A. The Summary Judgment Standard
This Court is authorized to award summary judgment "if the pleadings, depositions on file, together with the affidavits, if any, show that there is no genuine issue as to any material fact and that the moving party is entitled to judgment as a matter of law." Fed. R. Civ. P. 56(c). Thus, the Court's responsibility is not to resolve disputed issues of fact, but to determine whether there exist any factual issues to be tried. Anderson v. Liberty Lobby, Inc., 477 U.S. 242, 247-49, 91 L. Ed. 2d 202, 106 S. Ct. 2505 (1986). The non-moving party must raise "more than a mere scintilla of evidence in its favor" in order to overcome a summary judgment motion. Williams v. Borough of W. Chester, 891 F.2d 458, 460 (3d Cir. 1989) (citing Liberty Lobby, 477 U.S. at 249). Further, the non-moving party cannot rely on unsupported assertions, conclusory allegations, or mere suspicions in attempting to survive a summary judgment motion. Id. (citing Celotex Corp. v. Catrett, 477 U.S. 317, 325, 91 L. Ed. 2d 265, 106 S. Ct. 2548 (1986)). Boiled to its essence, the summary judgment standard requires the non-moving party to create a "sufficient disagreement to require submission [of the evidence] to a jury." Liberty Lobby, 477 U.S. at 251-52. In this case, the facts are not in dispute; we are called upon to resolve legal questions involving the scope of our jurisdiction and the preclusive effect of the Decision and Order of the Regional Director. As a result, we consider here whether the Union is entitled to judgment as a matter of law.

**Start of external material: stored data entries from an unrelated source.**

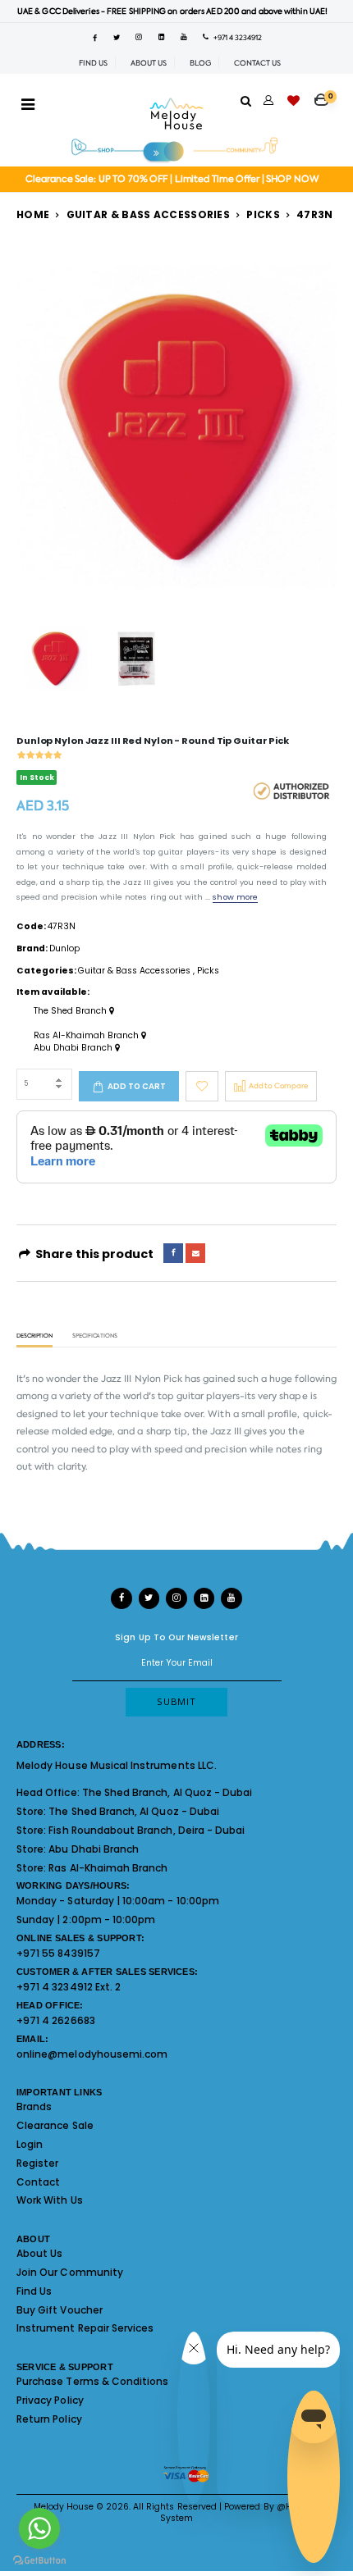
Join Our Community (69, 2272)
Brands (34, 2106)
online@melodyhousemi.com (91, 2054)
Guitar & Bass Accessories (148, 214)
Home (32, 214)
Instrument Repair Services (85, 2328)
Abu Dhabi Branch (74, 1048)
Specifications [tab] (94, 1336)
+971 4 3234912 (235, 38)
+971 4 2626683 (55, 2020)
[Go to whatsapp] (39, 2528)
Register (37, 2163)
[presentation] (38, 428)
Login (29, 2144)
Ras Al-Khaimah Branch (87, 1036)
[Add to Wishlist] (202, 1086)
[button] (325, 94)
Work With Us (49, 2200)
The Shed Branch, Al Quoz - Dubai (167, 1792)
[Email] (195, 1253)
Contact (38, 2182)
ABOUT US (149, 63)
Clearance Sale (55, 2125)
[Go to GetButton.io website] (39, 2560)
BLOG (200, 63)
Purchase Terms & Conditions (92, 2381)
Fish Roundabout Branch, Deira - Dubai (146, 1830)
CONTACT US (257, 63)
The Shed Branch (71, 1011)
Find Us (34, 2291)
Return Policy (49, 2419)
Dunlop (64, 948)
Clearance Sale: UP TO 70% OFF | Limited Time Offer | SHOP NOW (172, 179)
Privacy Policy (50, 2400)
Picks (263, 214)
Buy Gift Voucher (59, 2310)
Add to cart (137, 1086)
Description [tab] (34, 1336)
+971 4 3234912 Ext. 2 (68, 1987)
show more (235, 896)
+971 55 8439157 (58, 1953)
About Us (39, 2253)
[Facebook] (173, 1253)
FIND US (93, 63)
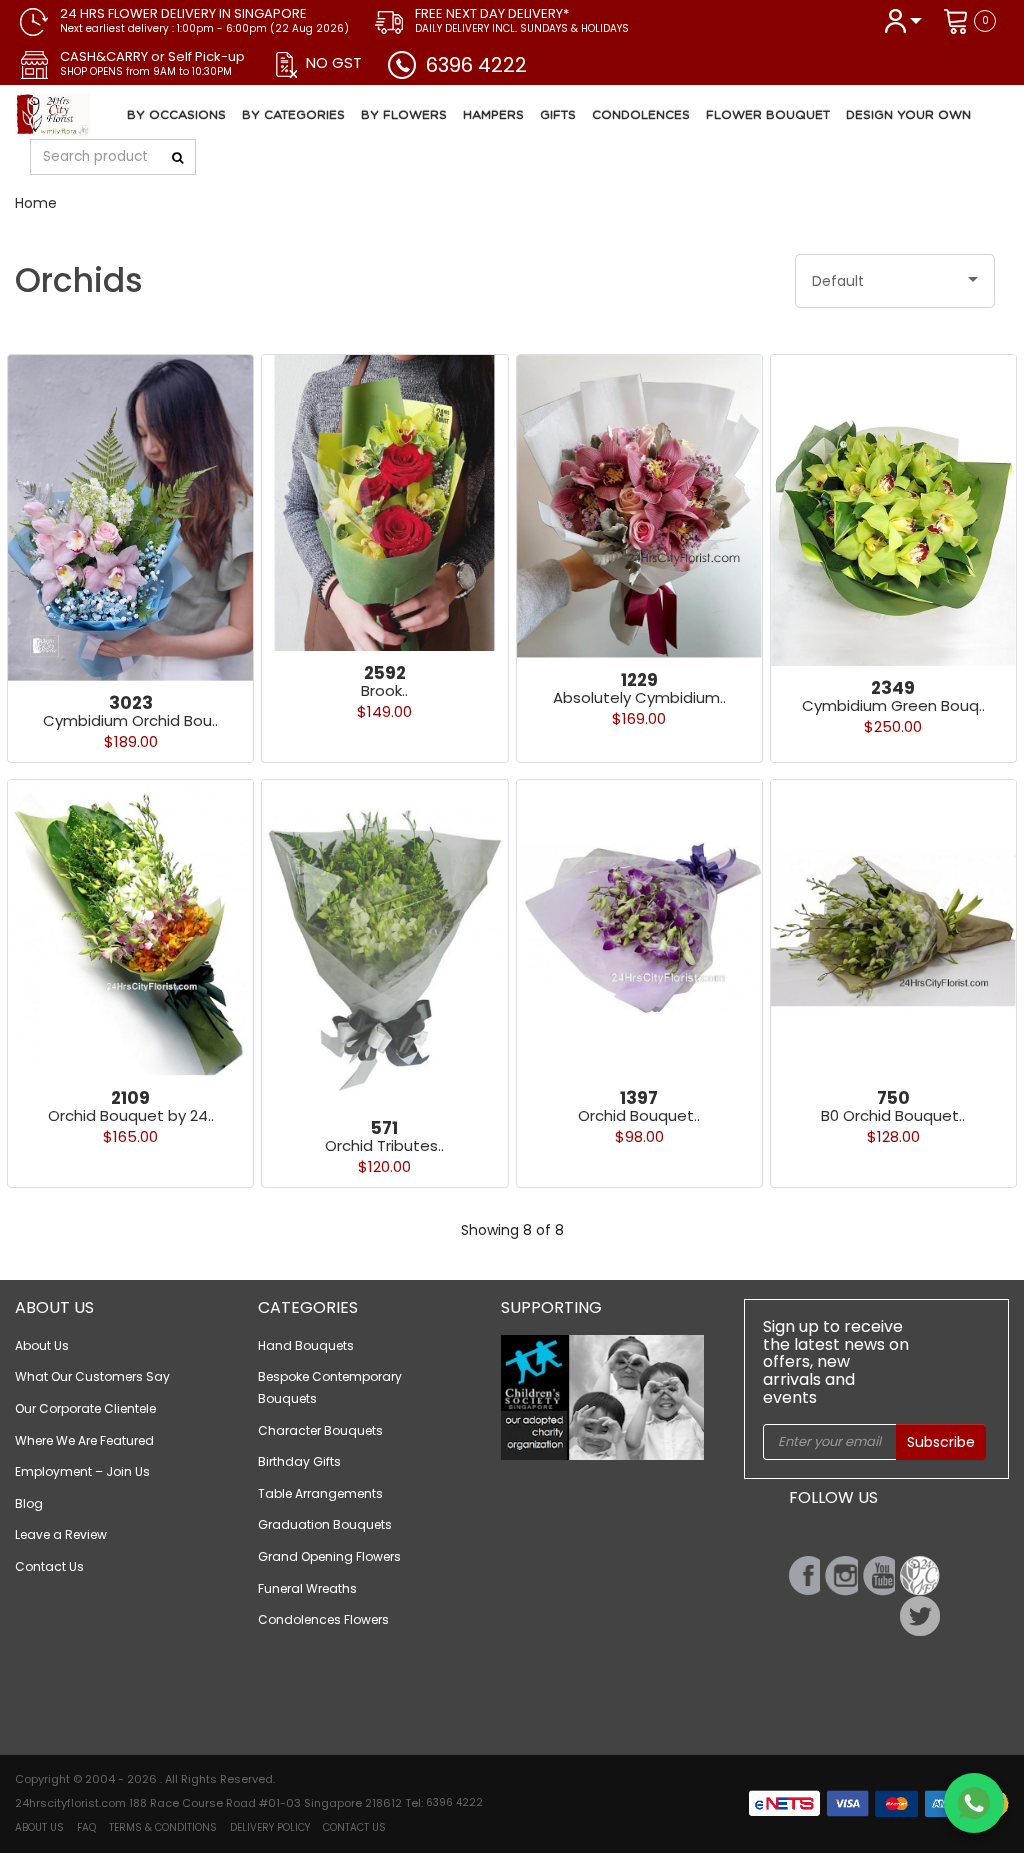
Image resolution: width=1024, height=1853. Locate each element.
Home (36, 203)
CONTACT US (354, 1827)
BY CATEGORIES (293, 115)
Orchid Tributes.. (384, 1145)
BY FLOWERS (404, 115)
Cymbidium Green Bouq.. (893, 705)
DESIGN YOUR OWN (908, 115)
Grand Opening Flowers (329, 1556)
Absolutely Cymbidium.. (639, 697)
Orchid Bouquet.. (639, 1115)
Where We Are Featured (84, 1440)
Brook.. (384, 690)
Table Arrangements (320, 1493)
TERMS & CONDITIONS (163, 1827)
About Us (42, 1345)
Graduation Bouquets (325, 1524)
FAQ (86, 1827)
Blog (29, 1503)
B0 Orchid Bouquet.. (893, 1115)
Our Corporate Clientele (85, 1408)
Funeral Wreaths (307, 1588)
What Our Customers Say (92, 1376)
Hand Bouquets (306, 1345)
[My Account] (902, 19)
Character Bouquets (320, 1430)
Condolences (641, 115)
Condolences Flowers (323, 1619)
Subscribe (941, 1442)
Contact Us (49, 1566)
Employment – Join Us (82, 1471)
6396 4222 (476, 65)
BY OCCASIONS (176, 115)
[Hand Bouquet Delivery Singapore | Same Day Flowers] (123, 115)
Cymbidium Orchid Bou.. (130, 720)
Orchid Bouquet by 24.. (131, 1115)
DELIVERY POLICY (270, 1827)
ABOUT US (39, 1827)
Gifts (558, 115)
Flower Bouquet (768, 115)
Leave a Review (61, 1534)
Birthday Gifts (299, 1461)
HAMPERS (493, 115)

The Union first argues that this Court must defer to the primary jurisdiction of the NLRB. Thus, our initial task is to determine whether we may properly consider the validity of the collective bargaining agreement. Under the preemption doctrine in labor law, state and federal courts must defer to the exclusive jurisdiction of the NLRB if an activity is arguably subject to section 7 or 8 of the Act, 29 U.S.C. § 157 or § 158. International Longshoremen's Assoc. v. Davis, 476 U.S. 380, 381, 90 L. Ed. 2d 389, 106 S. Ct. 1904 (1986)(citing San Diego Bldg. Trades Council v. Garmon, 359 U.S. 236, 245, 3 L. Ed. 2d 775, 79 S. Ct. 773 (1959)). HRC contends that since the above-captioned action is one for a declaratory judgment and is independent of the proceedings before the NLRB, the district court may properly consider the issues in the case pursuant the exception to the preemption doctrine crafted by the Congress in section 301(a) of the Labor Management Relations Act, which provides as follows:
Suits for violation of contracts between an employer and a labor organization representing employees in an industry affecting commerce as defined in this chapter, or between any such labor organizations, may be brought in any district court of the United States having jurisdiction of the parties, without respect to the amount in controversy or without regard to the citizenship of the parties.